*** DATASET RECORDS Section Begins ***
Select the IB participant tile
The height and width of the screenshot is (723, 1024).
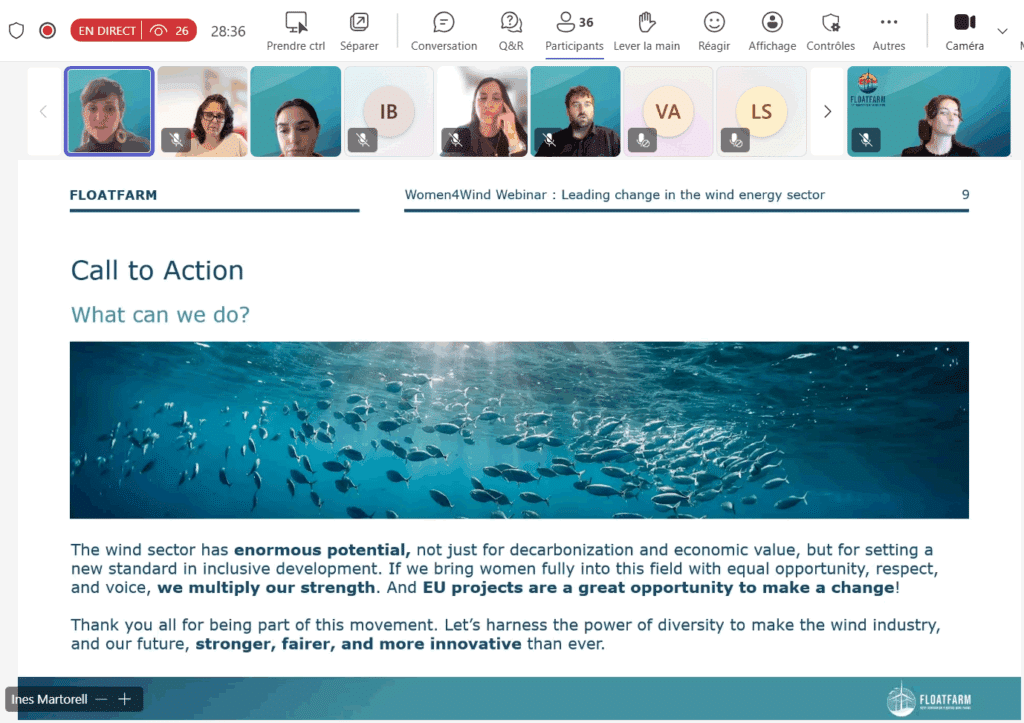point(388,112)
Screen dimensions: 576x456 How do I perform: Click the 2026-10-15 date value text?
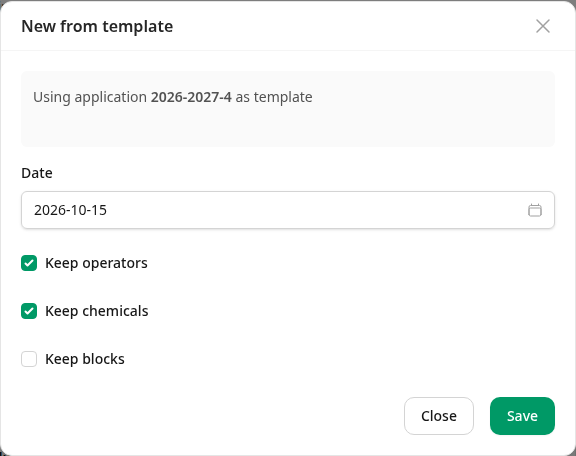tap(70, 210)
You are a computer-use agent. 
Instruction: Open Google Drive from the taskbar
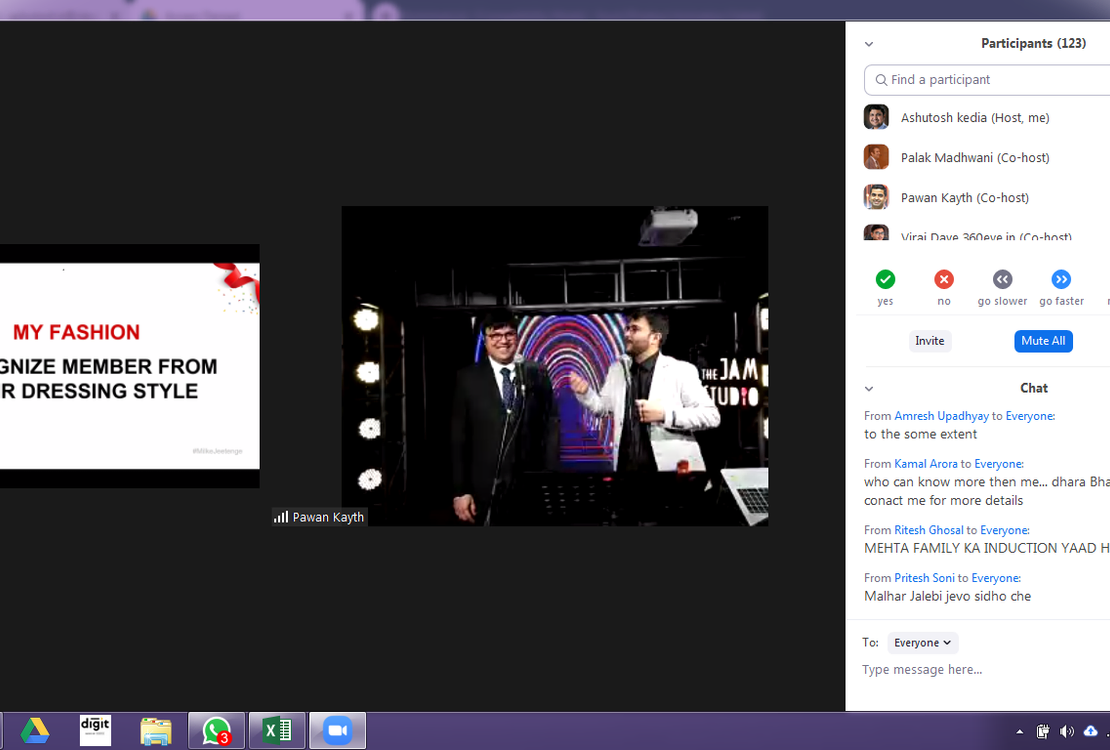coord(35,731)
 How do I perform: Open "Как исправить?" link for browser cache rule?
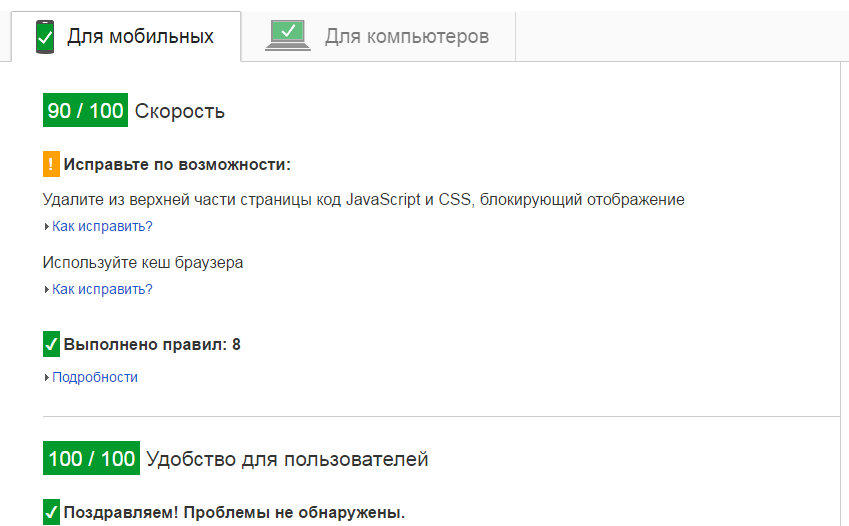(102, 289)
*** DATASET RECORDS Section Ends ***
• _ACTIVITY_
Give the listing again exactly, but omit each image.

• _WRITTEN RESPONSE_
Select the IB participant tile
The height and width of the screenshot is (723, 1024).
point(388,112)
Screen dimensions: 576x456 How do I perform: Click the 2026-10-15 date value text?
tap(70, 210)
You are a computer-use agent. 
Instruction: Open Google Drive from the taskbar
coord(35,731)
 How do I perform: Open "Как исправить?" link for browser cache rule?
(102, 289)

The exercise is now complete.